What you have to do
From the line containing "Task: Click the Сергей profile avatar" to the last line of the listing, transcribe exactly and add nothing else; keep both ends and omit pictures.

======== Source data

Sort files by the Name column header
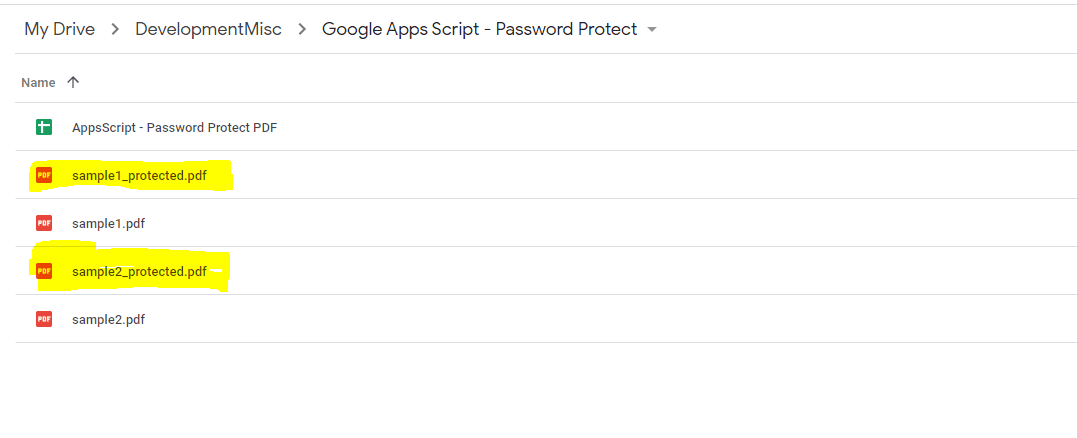Image resolution: width=1077 pixels, height=438 pixels. pyautogui.click(x=38, y=82)
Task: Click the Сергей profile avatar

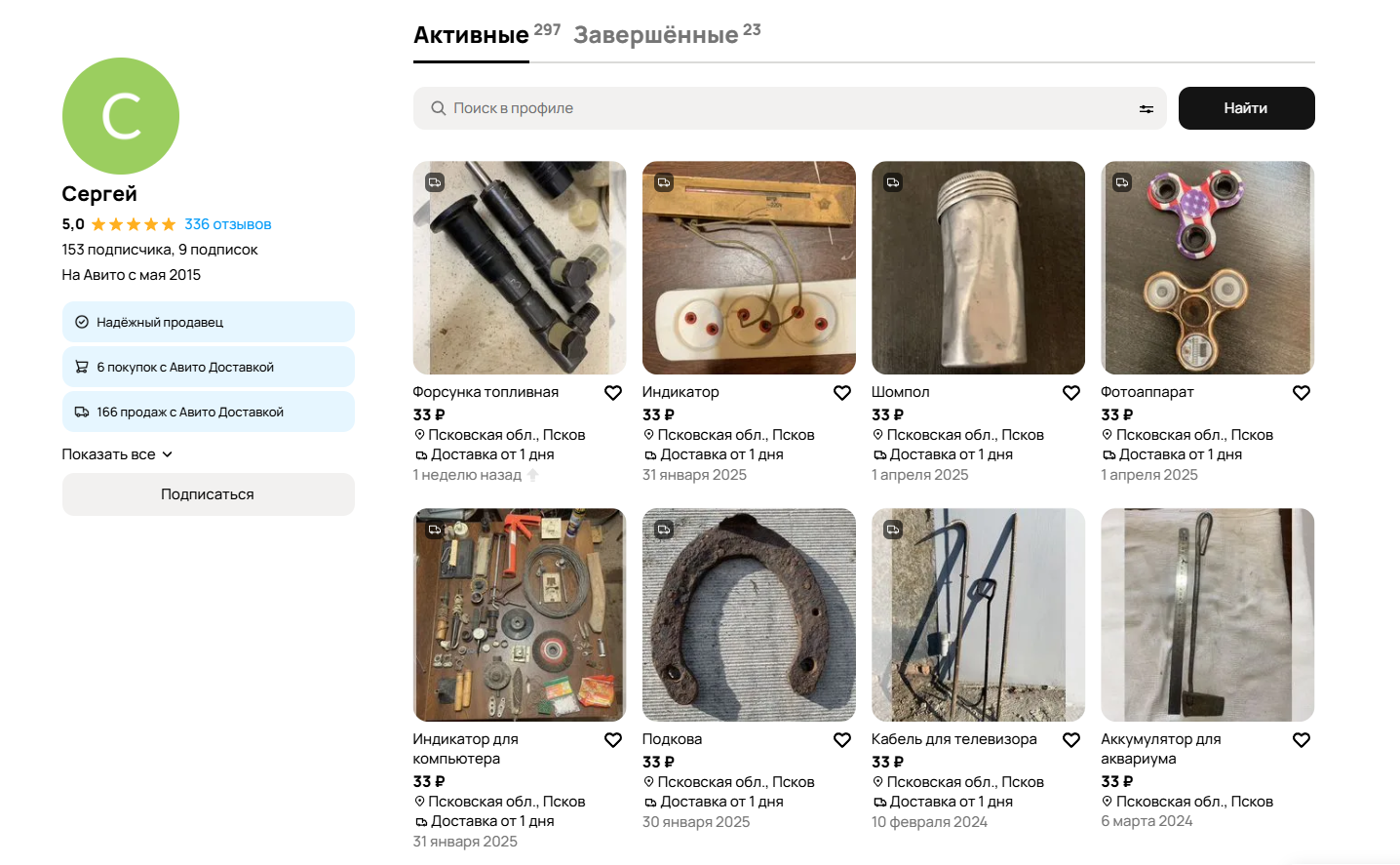Action: click(x=121, y=116)
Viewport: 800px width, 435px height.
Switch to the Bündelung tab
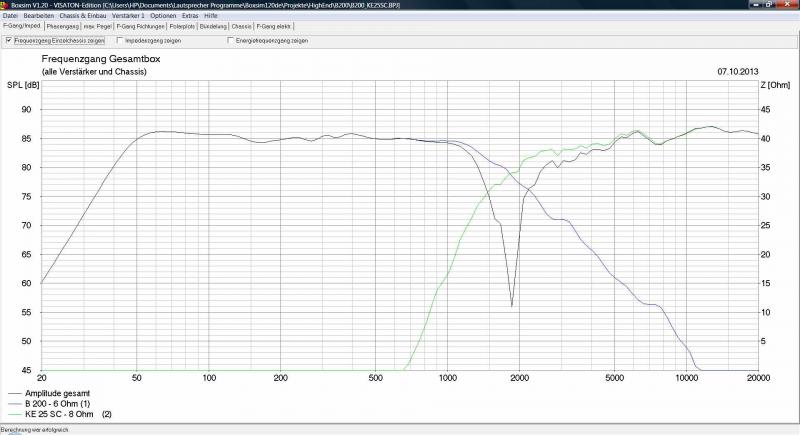213,26
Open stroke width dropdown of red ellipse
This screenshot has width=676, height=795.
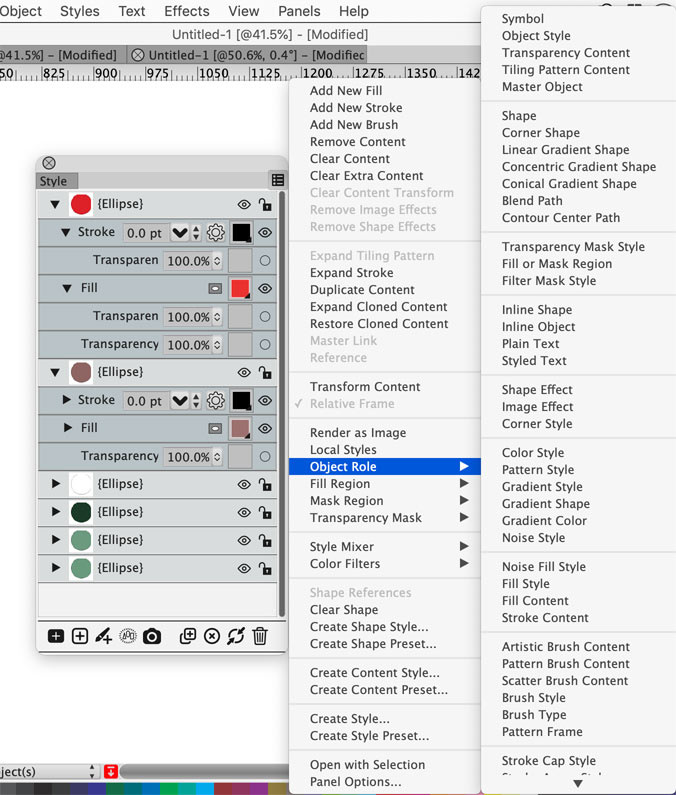[x=180, y=233]
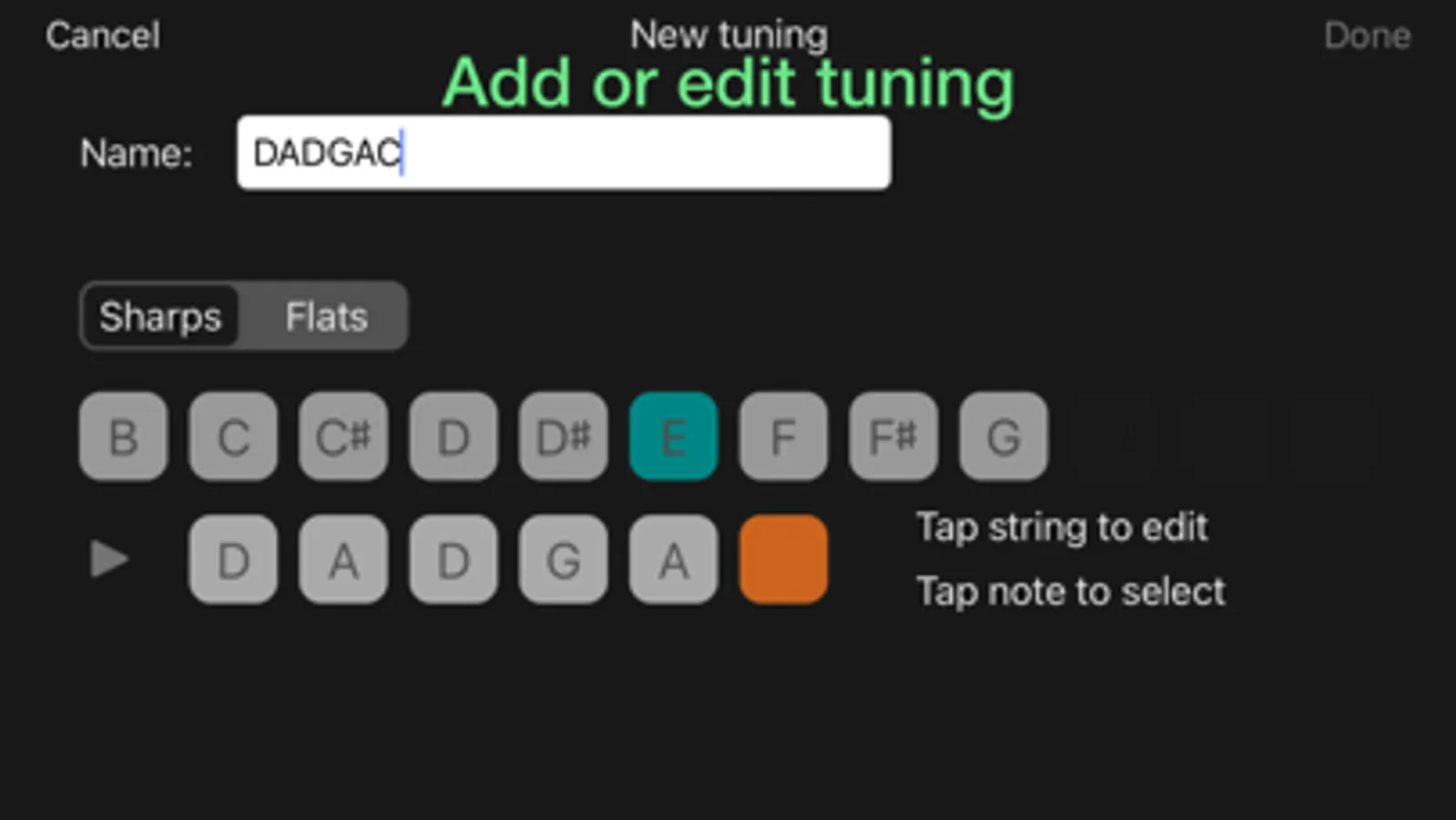This screenshot has height=820, width=1456.
Task: Switch note naming to Flats
Action: [x=326, y=316]
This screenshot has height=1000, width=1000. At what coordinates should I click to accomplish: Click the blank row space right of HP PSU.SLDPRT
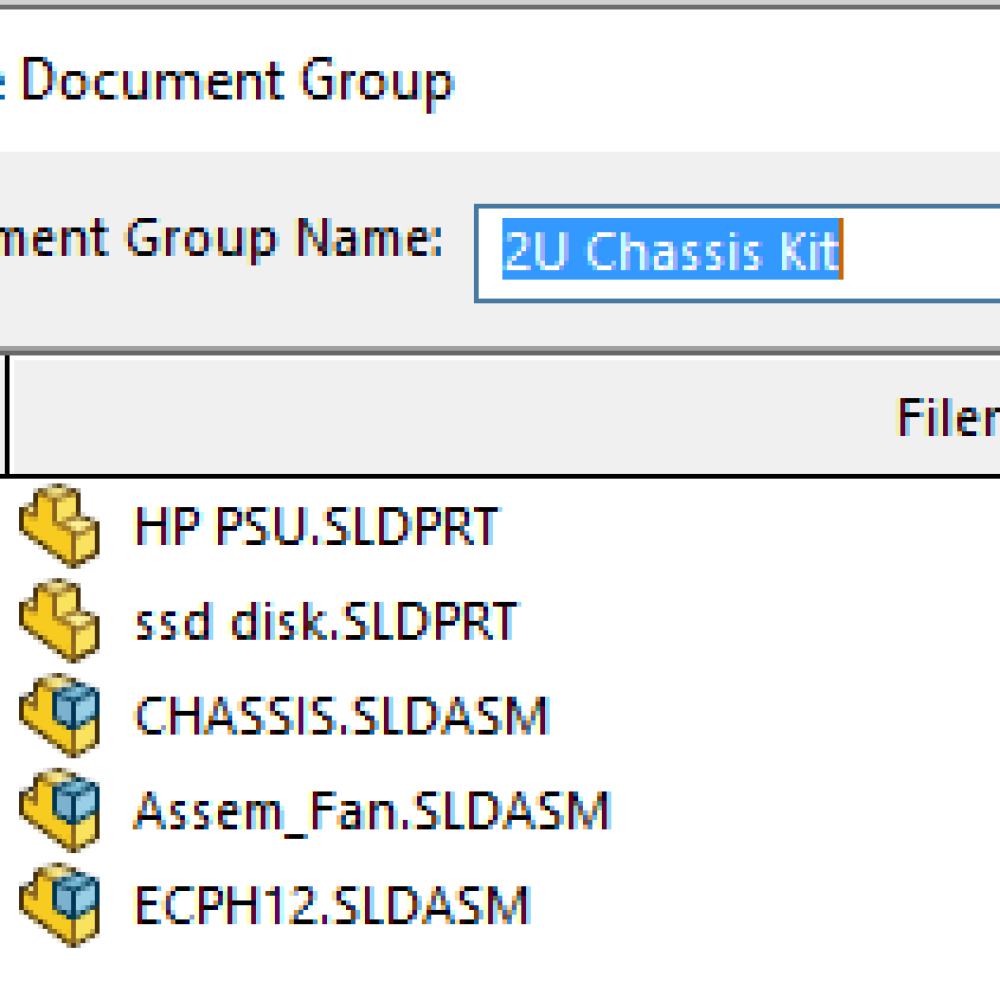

================

Result
Task: Click the Сергей profile avatar

Action: click(x=121, y=116)
Viewport: 800px width, 435px height.
Switch to the Bündelung tab
213,26
Open stroke width dropdown of red ellipse
This screenshot has width=676, height=795.
[x=180, y=233]
This screenshot has height=820, width=1456.
Task: Switch note naming to Flats
Action: [x=326, y=316]
This screenshot has height=1000, width=1000. At what coordinates should I click to accomplish: Click the blank row space right of HP PSU.SLDPRT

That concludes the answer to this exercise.